Every country has its national spirit. Some are better known: the Caribbean has rum, England has gin, and Poland and Russia have vodka; others are lesser known: Unicum in Hungary and soju in Korea. China’s is baijiu.
The world’s bestselling spirit, with more than seven billion bottles sold in 2013 (but almost all consumed in China), baijiu has been produced for more than 1,000 years. Recently it has become more widely available in the west (partly due to new rules on corporate gifting causing a sales slump in the domestic market), with Diageo purchasing Shui Jing Fang in 2013. It is made by distilling grains, the most common of which are sorghum, glutinous rice, wheat and barley. Traditionally drunk at either room temperature or slightly warmed, with food from shot glasses, it is similar in strength and texture to vodka, but with a different taste.
The latest arrival on the UK market is HKB. It is a ‘sipping strong aroma’ baijiu, the most common category, indicating a spicy and fruity style, and that the grains have been fermented in earth pits, which help give the unique taste and aroma. Made using five grains (sorghum, rice, sticky rice, corn and wheat). These are combined with water and qu (mashed grains stored in a warm, damp room for one month to collect yeast), aiding the resulting fermentation in large underground mud pits. The resulting wash is then distilled and sent to a grappa producer in north-west Italy for another distillation and ageing. A genuine collaboration between the eastern and western worlds. Here are my thoughts:
Nose: Not what I was expecting – overtly fruity with notes of Fruit Salad sweets, red pear drops, sweet cherry, Chinese allspice and a faint hint of grass.
Palate: Unlike anything I’ve tasted before. There’s a sherbet-like tingle on the tongue along with the Fruit Salad note from the nose. Sweet cinnamon spice appears on the mid-palate.
Finish: Medium length, with a silky texture and lingering cinnamon at the end.
Comment: A refined baijiu, there is no overpowering sense of alcohol after you’ve swallowed and the fruit and spice are very well integrated. I substituted HKB for the vodka in a Bloody Mary and the sweetness balanced the umami of tomato juice and the spice of the Tabasco sauce.

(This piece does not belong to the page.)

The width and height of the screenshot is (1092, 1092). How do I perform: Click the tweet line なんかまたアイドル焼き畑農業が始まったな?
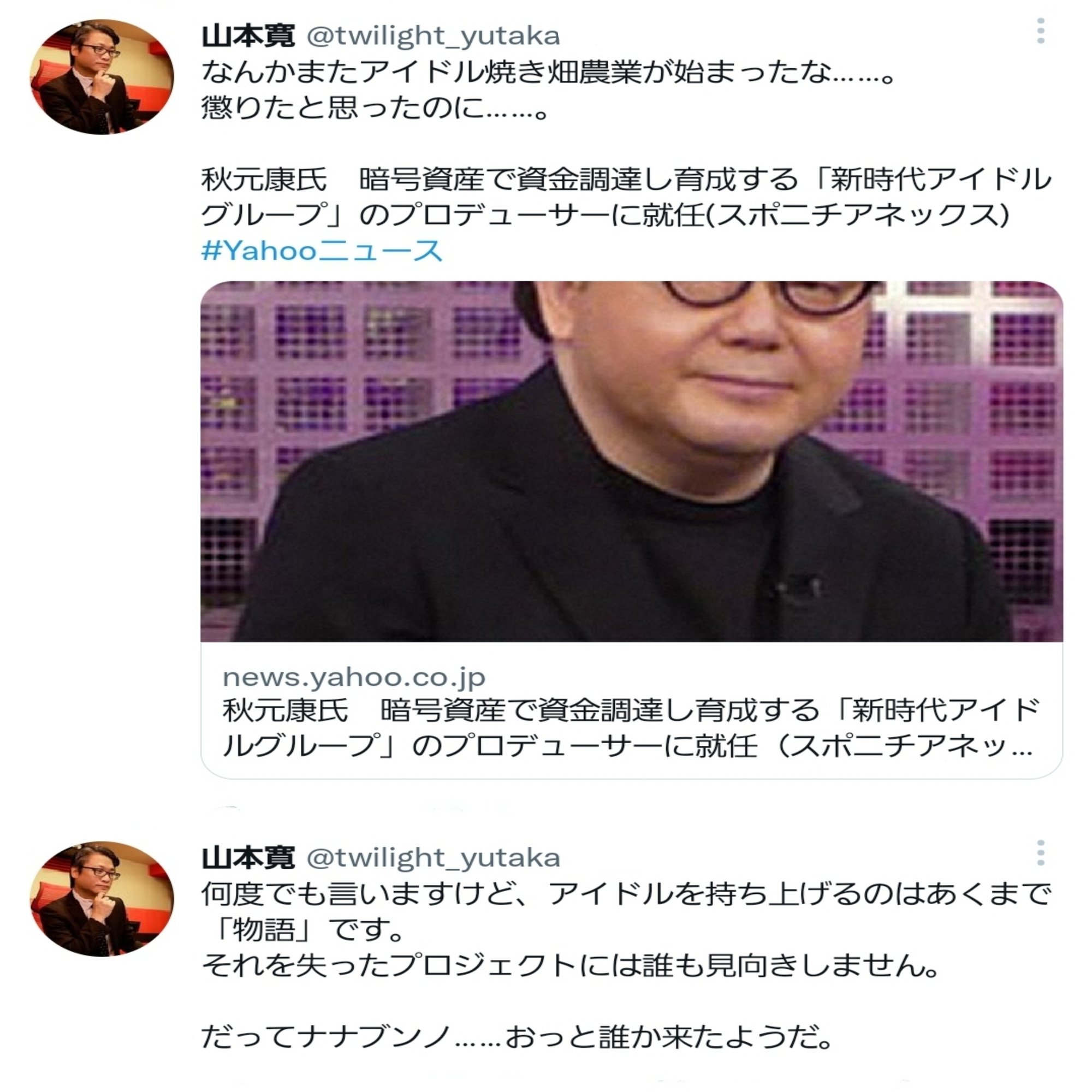pos(547,72)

Baijiu availability and consumption is growing in Europe and America, but will it become the next big thing? I’m not sure. It has a unique flavour profile which even the producer themselves admit may be ‘unpleasant to westerners’, but I think with time (and education), sales will continue to grow. The main problem, as with anything new to the market, is knowing what to do with it. I see this more as an accompaniment to food (its native Chinese cuisine) or as a cocktail ingredient, rather than as a stand-alone sipper. HKB is an accessible baijiu – it’s rare to find one for under £100 – so at less than half that, this is a great introduction to a spirit that’s long been a closely guarded Chinese secret.